● **What the task asks**
From the entries below, copy every line holding the word "Collapse".
○ ○ ○ ○ ○ ○ ○
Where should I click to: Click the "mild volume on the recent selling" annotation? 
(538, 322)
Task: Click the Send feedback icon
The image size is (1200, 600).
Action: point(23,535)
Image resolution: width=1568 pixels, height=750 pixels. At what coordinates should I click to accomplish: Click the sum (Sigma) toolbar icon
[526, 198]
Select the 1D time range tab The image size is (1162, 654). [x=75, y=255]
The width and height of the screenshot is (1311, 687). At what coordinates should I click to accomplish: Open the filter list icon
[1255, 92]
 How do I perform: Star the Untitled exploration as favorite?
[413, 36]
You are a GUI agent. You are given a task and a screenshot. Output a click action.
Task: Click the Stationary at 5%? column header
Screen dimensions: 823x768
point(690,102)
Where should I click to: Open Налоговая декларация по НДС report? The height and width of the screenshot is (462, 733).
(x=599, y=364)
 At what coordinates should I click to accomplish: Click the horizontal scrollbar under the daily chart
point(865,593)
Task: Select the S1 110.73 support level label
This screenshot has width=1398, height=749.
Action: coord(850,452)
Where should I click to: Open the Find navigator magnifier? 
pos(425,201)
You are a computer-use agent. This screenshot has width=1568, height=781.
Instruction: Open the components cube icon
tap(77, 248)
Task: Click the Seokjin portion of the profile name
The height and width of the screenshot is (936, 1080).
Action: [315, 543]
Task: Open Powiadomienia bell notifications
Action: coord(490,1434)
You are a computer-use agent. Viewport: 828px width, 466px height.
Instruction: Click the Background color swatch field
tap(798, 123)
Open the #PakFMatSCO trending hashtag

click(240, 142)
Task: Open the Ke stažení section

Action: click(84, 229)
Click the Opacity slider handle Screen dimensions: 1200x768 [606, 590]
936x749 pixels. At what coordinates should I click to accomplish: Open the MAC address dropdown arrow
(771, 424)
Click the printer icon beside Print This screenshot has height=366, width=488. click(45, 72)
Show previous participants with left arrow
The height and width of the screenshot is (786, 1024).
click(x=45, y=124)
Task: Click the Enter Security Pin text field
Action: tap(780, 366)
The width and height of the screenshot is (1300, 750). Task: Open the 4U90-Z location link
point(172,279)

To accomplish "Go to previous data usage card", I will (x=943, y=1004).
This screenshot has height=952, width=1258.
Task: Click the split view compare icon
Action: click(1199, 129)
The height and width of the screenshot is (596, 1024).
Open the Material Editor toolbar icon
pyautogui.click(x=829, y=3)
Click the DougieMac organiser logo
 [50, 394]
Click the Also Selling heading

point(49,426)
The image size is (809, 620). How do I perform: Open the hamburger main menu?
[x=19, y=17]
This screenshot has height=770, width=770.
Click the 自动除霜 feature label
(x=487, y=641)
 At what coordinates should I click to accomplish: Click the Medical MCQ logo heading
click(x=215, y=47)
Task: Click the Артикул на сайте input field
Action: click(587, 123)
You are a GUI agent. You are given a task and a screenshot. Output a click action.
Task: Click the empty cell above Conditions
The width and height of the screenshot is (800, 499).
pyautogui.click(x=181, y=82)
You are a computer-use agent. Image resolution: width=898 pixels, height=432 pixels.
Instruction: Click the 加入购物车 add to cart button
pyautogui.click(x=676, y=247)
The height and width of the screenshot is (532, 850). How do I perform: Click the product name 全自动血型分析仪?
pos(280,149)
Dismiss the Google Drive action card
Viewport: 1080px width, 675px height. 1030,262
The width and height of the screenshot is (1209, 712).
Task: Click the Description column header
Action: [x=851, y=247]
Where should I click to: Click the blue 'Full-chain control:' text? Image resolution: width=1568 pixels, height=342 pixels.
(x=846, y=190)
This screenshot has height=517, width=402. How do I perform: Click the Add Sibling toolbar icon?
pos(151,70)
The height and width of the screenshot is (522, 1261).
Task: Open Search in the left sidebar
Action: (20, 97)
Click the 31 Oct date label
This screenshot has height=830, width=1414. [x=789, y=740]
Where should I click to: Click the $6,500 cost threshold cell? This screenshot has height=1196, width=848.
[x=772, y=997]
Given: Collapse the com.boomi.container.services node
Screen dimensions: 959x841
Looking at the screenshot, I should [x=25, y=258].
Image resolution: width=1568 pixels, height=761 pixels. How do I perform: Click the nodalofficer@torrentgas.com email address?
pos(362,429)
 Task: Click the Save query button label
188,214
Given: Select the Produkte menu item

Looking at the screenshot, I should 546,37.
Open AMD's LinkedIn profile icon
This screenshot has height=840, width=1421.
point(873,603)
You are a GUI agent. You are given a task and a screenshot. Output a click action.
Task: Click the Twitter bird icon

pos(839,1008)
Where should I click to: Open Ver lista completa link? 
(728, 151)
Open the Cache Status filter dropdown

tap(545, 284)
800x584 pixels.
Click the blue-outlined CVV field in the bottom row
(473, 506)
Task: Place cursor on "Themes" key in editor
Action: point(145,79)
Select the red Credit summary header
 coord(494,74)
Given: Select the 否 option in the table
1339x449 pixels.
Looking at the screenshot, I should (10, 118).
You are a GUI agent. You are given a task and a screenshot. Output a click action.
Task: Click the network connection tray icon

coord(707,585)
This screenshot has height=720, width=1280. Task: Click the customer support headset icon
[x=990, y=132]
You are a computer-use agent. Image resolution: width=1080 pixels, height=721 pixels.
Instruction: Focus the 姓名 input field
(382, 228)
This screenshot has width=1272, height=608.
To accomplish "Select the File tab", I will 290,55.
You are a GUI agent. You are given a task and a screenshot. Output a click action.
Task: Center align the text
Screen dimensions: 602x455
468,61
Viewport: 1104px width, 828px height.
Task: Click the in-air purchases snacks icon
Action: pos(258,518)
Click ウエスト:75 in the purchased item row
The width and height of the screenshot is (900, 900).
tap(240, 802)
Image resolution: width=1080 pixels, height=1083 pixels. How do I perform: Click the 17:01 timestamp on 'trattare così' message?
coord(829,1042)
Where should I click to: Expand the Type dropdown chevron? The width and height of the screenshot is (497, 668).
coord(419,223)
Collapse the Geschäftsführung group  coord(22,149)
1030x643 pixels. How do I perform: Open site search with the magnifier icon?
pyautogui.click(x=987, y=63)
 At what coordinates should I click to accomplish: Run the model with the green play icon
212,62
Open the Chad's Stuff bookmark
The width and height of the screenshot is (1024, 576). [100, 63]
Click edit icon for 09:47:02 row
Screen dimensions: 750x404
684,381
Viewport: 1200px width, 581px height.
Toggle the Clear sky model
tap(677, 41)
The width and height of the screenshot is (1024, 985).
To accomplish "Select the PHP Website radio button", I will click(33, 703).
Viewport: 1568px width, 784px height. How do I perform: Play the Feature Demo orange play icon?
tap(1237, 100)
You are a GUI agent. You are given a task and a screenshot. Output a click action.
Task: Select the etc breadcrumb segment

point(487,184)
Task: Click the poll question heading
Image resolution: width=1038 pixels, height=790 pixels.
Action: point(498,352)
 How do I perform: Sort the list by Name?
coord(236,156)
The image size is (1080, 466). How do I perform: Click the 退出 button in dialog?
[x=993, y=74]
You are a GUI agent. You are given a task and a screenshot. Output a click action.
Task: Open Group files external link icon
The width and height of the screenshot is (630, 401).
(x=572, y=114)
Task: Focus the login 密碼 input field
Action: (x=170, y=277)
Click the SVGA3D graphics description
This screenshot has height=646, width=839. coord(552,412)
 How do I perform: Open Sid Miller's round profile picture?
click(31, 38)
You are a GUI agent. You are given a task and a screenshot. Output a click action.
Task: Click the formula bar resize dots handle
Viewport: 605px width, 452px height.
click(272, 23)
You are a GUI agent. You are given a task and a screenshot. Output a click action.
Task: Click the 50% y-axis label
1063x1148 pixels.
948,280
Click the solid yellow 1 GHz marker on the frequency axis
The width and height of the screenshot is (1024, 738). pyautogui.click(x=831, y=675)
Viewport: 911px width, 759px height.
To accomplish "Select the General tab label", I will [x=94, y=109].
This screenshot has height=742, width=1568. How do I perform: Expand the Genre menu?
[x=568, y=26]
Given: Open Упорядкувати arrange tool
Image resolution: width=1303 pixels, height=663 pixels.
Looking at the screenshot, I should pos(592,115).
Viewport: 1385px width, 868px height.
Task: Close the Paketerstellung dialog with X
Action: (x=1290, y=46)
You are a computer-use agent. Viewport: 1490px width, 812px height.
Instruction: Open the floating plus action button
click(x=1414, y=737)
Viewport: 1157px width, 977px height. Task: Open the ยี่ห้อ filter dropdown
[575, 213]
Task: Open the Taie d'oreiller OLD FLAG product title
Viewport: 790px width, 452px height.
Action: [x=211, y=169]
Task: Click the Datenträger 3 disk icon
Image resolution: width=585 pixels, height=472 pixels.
○ ○ ○ ○ ○ ○ ○
● **Response to the task**
Given: Collapse the com.boomi.container.services node
Collapse the Geschäftsführung group  coord(22,149)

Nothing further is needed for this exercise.